[Opening DATA FOR PROCESSING section]

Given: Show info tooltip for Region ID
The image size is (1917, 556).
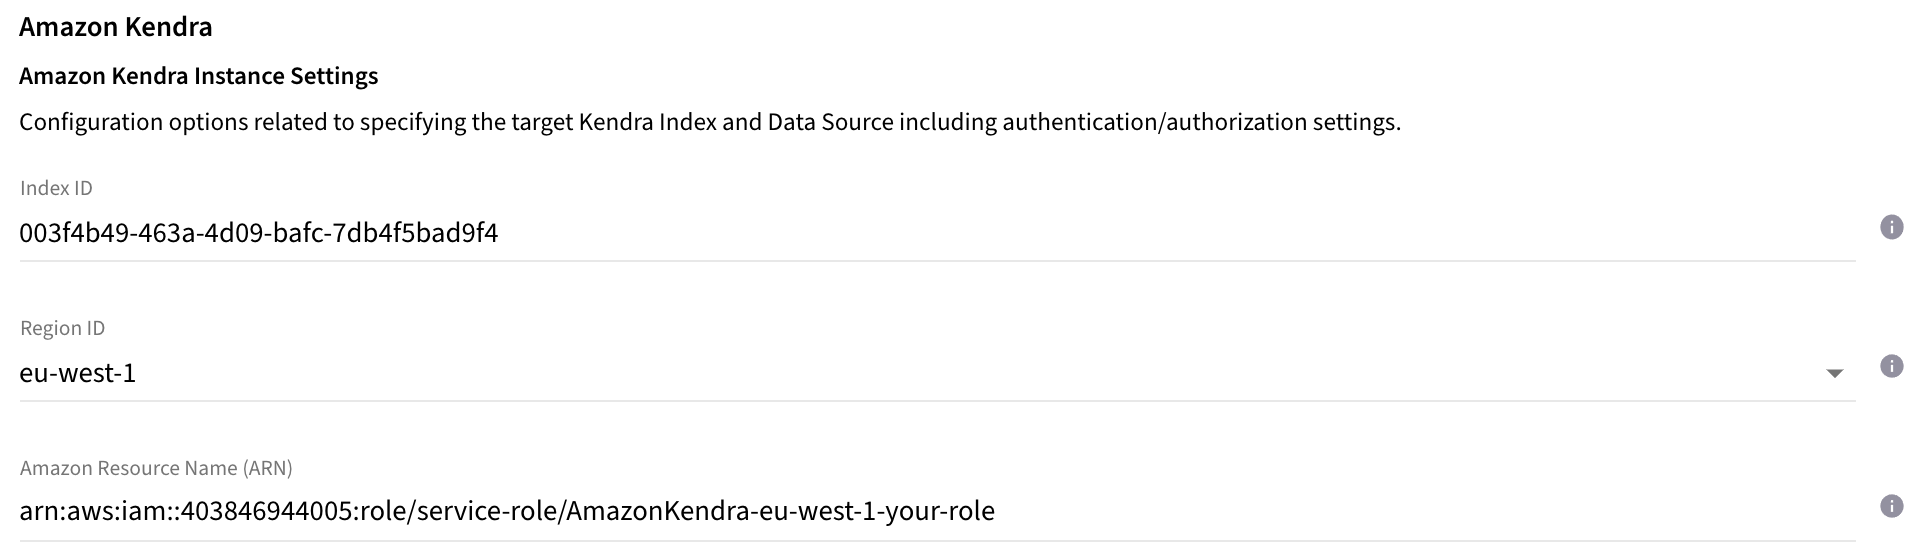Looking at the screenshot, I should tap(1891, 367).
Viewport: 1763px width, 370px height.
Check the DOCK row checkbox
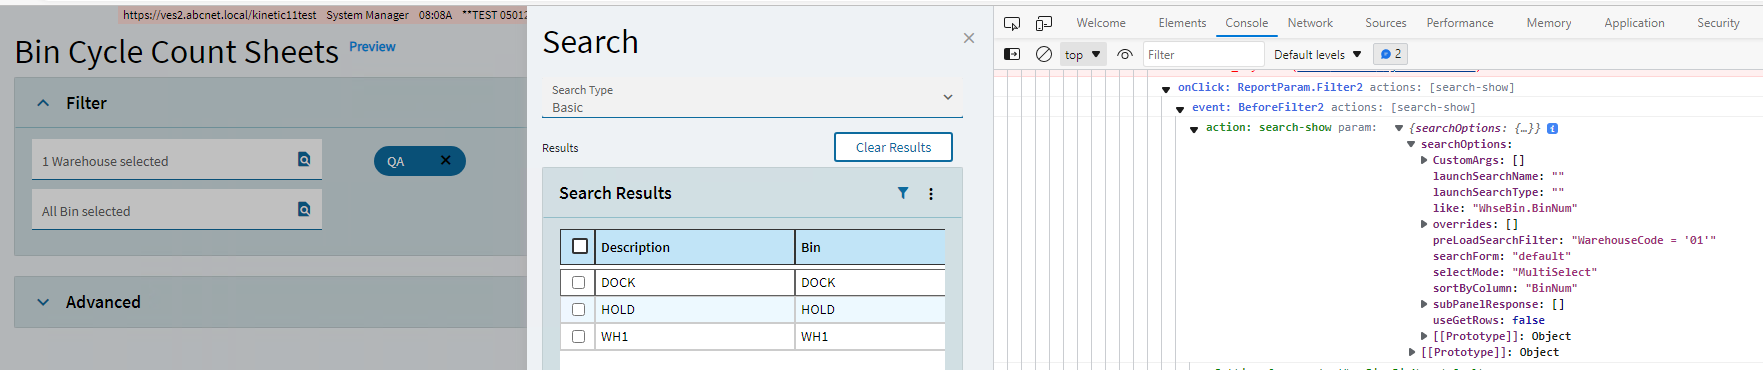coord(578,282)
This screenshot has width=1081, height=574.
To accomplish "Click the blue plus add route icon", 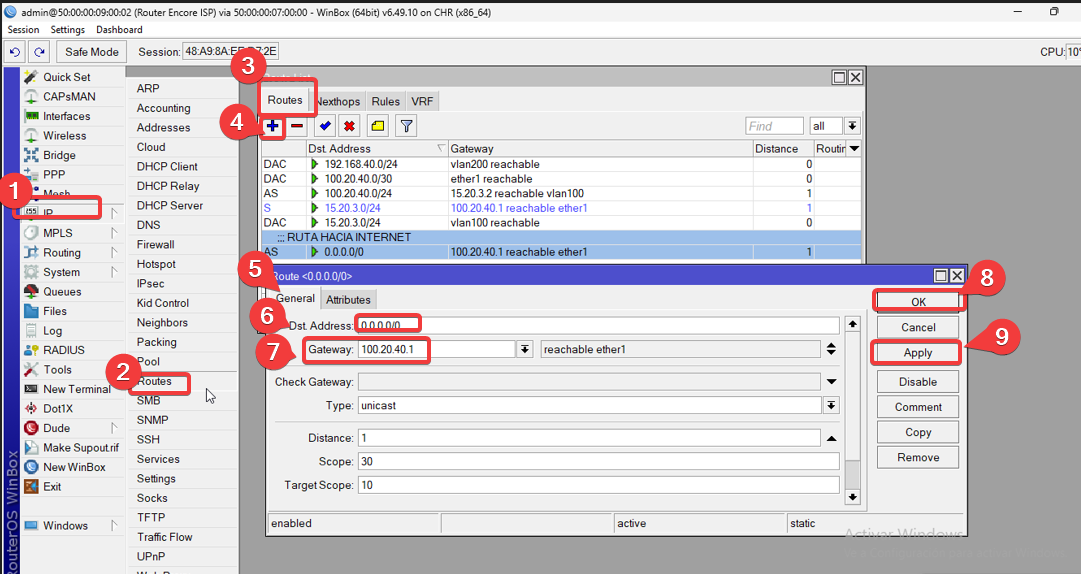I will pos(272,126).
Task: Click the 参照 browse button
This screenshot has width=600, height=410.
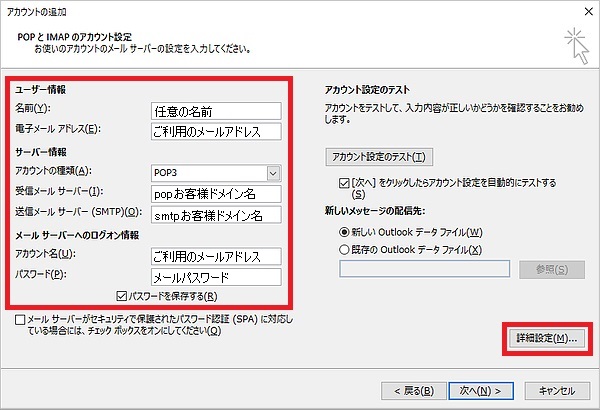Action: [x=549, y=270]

[Closing DATA FOR PROCESSING section]
[Opening DATA FOR PROCESSING section]

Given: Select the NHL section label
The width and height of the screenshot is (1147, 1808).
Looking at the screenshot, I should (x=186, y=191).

[Closing DATA FOR PROCESSING section]

▶ **GOAL OF THE EXERCISE**:
Some lines above contain the word "Given". Copy each of them.

▶ **YOUR RESPONSE**:
Given: Show info tooltip for Region ID
Given: Select the NHL section label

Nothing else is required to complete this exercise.